Analyzing the Underestimation of Low Clouds in Satellite Observations Over the Southern Ocean
Anik Das1, Xiquan Dong1, Baike Xi1
1Department of Hydrology and Atmospheric Sciences
The University of Arizona, Tucson, AZ
The Southern Ocean (SO) serves as a natural laboratory for studying cloud formation and cloud-aerosol interactions with minimal anthropogenic influence. Dominated by low-level marine stratocumulus with significant supercooled liquid water, these clouds regulate the surface energy balance by reflecting solar radiation. The NASA CloudSat satellite, equipped with the 94 GHz Cloud Profiling Radar (CPR), has advanced global cloud observations, aiding passive satellite validation and climate modeling. However, CPR struggles with surface clutter, attenuation, and reduced sensitivity, particularly for marine boundary layer (MBL) clouds. Its 500-m pulse length limits detection below 500 m, while attenuation in high liquid water content clouds and a -26 dBZ sensitivity threshold contribute to underestimated cloud fractions (CF).
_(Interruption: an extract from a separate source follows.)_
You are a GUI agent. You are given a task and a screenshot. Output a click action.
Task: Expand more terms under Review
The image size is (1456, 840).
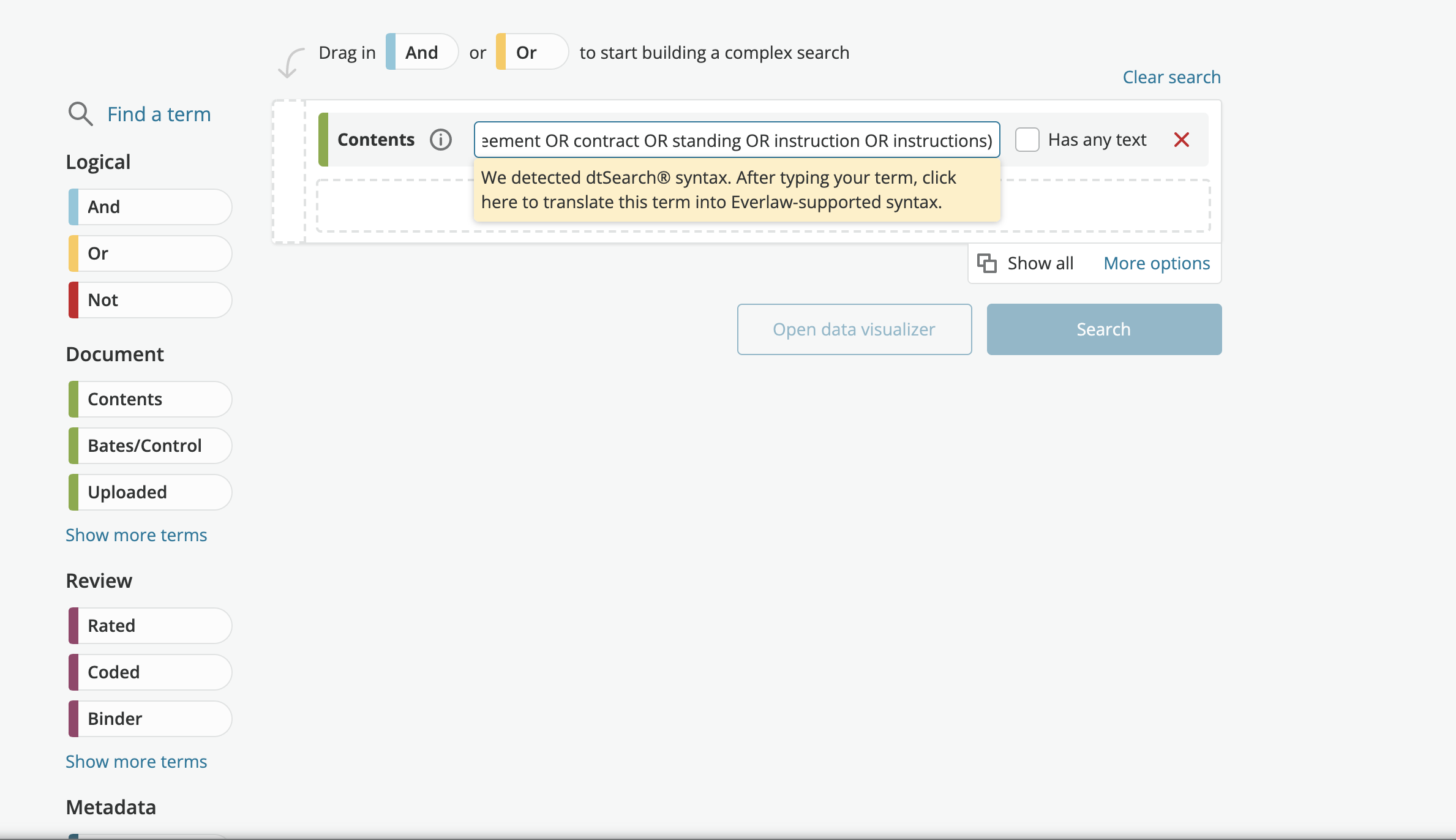coord(137,761)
To evaluate CPR’s MBL cloud detection, we compare cloud radar observations with two field campaigns: the aircraft-based SOCRATES (94 GHz HIAPER cloud radar) and the ship-based MARCUS (95 GHz M-WACR). These campaigns provided in-situ and remote sensing measurements of low-level SO clouds that CPR struggles to resolve. While all three radars detect large drizzle drops, M-WACR and HCR excel at detecting smaller cloud droplets missed by CPR. Underestimated CFs result from increased attenuation below 3 km and surface clutter below 1 km. Combining radar and lidar observations improved cloud detection by 20–60%. These findings provide insights for future cloud radar system designs, enhancing MBL cloud observations.